Qahtan Muhammad al-Shaabi | |
---|---|
قحطان محمد الشعبي | |
1st President of South Yemen | |
In office 30 November 1967 – 22 June 1969 | |
Preceded by | Position established |
Succeeded by | Salim Rubai Ali |
Secretary-General of the National Liberation Front | |
In office May 1963 – 22 June 1969 | |
Preceded by | Position established |
Succeeded by | Abdul Fattah Ismail |
Personal details | |
Born | 1920 Lahij, Sultanate of Lahej, Bombay Presidency, Aden Protectorate, British India |
Died | 7 July 1981 (aged 61) |
Political party | National Liberation Front |
Spouse | Zainab al-Shaabi |
Relations | Sa'id al-Shaabi (brother) Maryam al-Shaabi (sister) Sheik Abd al-Latif Abd al-Qawi al-Shaabi (uncle) Faysal al-Shaabi (cousin and brother-in-law) |
Children | Najib Nasser Amal Nabil |
Parent | Muhammad Abd al-Qawi al-Shaabi |
Qahtan Muhammad al-Shaabi (Arabic: قحطان محمد الشعبي; 1920[1] – 7 July 1981[1][2]) was the first President of the People's Republic of South Yemen. Al-Shaabi's National Liberation Front (NLF) political organisation wrested control of the country from the British and won political supremacy over the opposition Front for the Liberation of Occupied South Yemen (FLOSY) in 1967. On 30 November 1967, the Protectorate of South Arabia was declared independent as the People's Republic of South Yemen, with al-Shaabi as President. Al-Shaabi held the presidency until 22 June 1969, when a hard-line Marxist group from within his own NLF seized control.[1][2] He was replaced by Salim Rubai Ali and jailed, then placed under house arrest until the 1970s,[2] and lived quietly in Aden from his release until his death in 1981.[1]
Al-Shaabi was originally an agricultural officer from Lahej who fled to Cairo in 1958. In 1962, he was announced the head of a National Liberation Army, formed in Egypt, and in 1963 or 1965, he was chosen the founding head of the NLF. Upon independence in 1967, he was the best-known NLF leader and the only one over 40 years old.

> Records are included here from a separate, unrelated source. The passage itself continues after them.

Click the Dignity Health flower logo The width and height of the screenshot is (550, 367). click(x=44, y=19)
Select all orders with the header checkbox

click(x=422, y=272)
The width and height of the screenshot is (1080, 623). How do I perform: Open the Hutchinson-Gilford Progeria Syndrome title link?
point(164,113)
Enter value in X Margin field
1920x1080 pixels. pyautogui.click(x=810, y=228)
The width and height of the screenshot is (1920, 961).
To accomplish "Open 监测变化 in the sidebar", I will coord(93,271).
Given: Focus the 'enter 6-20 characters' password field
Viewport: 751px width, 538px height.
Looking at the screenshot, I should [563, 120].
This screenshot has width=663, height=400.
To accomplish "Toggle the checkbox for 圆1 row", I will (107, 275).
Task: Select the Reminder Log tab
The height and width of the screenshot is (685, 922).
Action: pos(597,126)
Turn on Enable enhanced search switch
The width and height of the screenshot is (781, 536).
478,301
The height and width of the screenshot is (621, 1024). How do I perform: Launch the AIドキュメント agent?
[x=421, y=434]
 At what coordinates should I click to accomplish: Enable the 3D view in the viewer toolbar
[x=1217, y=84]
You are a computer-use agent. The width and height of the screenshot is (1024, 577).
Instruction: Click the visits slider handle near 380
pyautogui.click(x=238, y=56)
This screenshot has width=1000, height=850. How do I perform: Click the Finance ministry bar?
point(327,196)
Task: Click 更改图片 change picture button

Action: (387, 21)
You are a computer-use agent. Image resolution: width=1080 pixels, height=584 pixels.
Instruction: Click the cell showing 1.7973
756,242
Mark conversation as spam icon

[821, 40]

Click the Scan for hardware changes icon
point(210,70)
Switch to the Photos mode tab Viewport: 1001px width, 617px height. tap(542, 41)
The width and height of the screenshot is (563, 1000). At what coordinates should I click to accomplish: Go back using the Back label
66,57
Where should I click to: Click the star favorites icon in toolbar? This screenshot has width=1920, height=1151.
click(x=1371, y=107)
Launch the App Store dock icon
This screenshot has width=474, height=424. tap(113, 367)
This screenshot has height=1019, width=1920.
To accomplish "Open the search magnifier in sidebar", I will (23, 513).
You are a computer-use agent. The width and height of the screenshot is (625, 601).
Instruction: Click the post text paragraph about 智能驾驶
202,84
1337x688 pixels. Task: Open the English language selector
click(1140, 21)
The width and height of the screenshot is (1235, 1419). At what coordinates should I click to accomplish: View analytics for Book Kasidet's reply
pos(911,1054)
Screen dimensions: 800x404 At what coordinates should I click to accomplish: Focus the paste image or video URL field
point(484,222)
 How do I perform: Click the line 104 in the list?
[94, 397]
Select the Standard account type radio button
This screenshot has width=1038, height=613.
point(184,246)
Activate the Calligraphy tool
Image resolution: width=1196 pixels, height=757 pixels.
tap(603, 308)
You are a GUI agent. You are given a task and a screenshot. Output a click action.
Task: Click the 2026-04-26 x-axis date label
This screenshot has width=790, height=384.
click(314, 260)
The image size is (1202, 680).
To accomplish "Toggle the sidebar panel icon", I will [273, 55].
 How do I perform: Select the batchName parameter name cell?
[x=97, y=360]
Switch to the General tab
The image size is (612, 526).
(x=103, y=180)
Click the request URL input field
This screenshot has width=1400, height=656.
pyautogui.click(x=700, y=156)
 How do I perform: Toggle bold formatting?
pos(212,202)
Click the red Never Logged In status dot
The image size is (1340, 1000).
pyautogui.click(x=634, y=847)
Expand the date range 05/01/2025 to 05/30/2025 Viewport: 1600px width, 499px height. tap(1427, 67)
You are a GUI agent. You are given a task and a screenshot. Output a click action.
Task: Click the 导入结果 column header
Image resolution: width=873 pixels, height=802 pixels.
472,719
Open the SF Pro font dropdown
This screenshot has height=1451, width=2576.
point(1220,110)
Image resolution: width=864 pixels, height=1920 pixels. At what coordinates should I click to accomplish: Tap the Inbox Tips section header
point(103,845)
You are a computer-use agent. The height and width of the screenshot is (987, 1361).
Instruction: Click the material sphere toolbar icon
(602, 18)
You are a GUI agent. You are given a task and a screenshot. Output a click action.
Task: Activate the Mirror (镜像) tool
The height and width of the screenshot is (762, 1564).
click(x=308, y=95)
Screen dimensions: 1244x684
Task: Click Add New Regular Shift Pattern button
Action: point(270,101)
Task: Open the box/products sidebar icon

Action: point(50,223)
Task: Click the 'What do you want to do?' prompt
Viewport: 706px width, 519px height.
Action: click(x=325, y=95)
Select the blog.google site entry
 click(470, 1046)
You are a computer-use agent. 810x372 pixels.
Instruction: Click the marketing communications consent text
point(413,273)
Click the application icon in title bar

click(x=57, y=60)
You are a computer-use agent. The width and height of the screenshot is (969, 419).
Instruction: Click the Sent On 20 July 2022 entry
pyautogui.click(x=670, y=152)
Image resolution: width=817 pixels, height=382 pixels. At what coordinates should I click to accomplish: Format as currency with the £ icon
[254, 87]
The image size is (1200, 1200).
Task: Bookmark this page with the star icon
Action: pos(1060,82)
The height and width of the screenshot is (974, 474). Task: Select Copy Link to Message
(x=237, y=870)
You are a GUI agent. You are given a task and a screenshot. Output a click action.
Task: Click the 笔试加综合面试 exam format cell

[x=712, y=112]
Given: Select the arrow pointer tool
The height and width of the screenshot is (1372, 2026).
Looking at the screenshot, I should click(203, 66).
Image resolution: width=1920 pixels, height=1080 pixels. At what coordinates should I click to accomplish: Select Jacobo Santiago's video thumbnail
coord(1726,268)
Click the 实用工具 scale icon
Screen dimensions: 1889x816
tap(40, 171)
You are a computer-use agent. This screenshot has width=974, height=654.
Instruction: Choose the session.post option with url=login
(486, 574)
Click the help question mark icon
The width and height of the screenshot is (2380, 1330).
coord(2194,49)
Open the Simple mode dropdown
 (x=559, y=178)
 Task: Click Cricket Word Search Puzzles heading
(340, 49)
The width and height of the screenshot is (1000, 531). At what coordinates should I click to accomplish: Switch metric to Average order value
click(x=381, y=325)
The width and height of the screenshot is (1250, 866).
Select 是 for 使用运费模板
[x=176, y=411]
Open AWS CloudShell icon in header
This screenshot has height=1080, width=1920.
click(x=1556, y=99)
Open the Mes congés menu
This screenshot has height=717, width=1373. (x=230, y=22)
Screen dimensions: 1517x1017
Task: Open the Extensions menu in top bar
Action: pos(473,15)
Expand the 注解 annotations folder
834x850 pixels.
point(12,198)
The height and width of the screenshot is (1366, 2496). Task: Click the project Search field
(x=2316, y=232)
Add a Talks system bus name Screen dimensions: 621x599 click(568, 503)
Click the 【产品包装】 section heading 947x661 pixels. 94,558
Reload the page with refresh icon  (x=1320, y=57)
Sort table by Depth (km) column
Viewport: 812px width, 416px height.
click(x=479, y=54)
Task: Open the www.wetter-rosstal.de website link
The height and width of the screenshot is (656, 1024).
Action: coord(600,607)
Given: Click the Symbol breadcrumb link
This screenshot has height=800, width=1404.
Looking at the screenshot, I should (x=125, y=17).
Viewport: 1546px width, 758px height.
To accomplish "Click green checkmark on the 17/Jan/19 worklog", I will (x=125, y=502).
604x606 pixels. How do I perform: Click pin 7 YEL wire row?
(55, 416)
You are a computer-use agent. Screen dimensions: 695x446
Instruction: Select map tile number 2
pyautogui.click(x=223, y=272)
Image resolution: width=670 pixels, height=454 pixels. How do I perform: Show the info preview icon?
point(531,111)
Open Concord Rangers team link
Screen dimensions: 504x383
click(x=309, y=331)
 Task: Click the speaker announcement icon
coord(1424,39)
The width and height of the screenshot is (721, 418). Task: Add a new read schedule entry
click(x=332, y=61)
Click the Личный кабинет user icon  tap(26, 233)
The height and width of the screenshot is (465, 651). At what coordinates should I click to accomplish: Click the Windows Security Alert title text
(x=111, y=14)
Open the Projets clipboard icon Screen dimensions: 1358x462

As part of the Nasserist nationalist right-leaning faction of the NLF, he fought the Marxist left wing for a year and a half until his ouster in the 22 June Corrective Move, also known as the Glorious Corrective Move, in 1969.[2] The government declared in 1990 that the deposition was "in the absence of true democracy".[1]
Qahtan's son Najib Qahtan al-Shaabi ran unsuccessfully against President Ali Abdullah Saleh in the 1999 Yemeni presidential election.[2]
References
- 1 2 3 4 5 Bidwell, Robin (2010). Dictionary Of Modern Arab History. Routledge. p. 378. ISBN 978-1-136-16298-5. Retrieved 7 July 2013.
- 1 2 3 4 5 Robert D. Burrowes (2010). Historical Dictionary of Yemen. Rowman & Littlefield. p. 348. ISBN 978-0-8108-5528-1. Retrieved 7 July 2013.